And with a Buddhist spiritual connotation, it becomes “perception+appearance.” (6) (7)
The many interpretations of the Kanji make Japanese more alive than western languages. In that respect, this is what makes Noguchi sensei’s taijutsu so playful.
Here are the definitions of the dictionary for creativity and imagination.
“Creativity refers to the phenomenon whereby a person creates something new that has some kind of value. What counts as “new” may be about the individual creator, or to the society or domain within which the novelty occurs.”
“Imagination also called the faculty of imagining, is the ability to form images and sensations when they are not perceived through sight, hearing, or other senses.

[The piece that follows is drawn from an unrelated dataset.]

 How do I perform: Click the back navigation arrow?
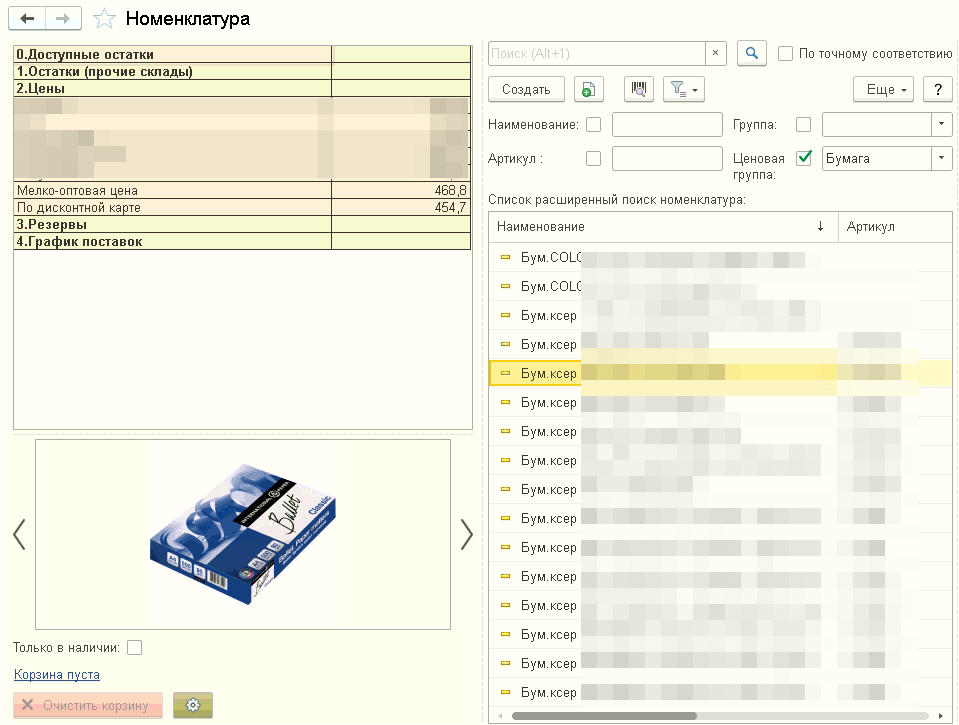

Imagination helps provide meaning to experience and understanding to knowledge. It is a fundamental faculty through which people make sense of the world, and it also plays a key role in the learning process.”
Creativity adds value and imagination makes sense. Both are the sources of Mutō Dori. You can see them as two legs, to walk you need both of them. And proper walking is the secret of Mutō Dori. Through creativity and imagination, we will be able to move like Sensei does.
The way Hatsumi Sensei and the Japanese Dai Shihan move, is the result of their fantastic ability to rethink the already known. Keep in mind that they have been repeating the same Waza for more than fifty years! And still, they surprise us every class.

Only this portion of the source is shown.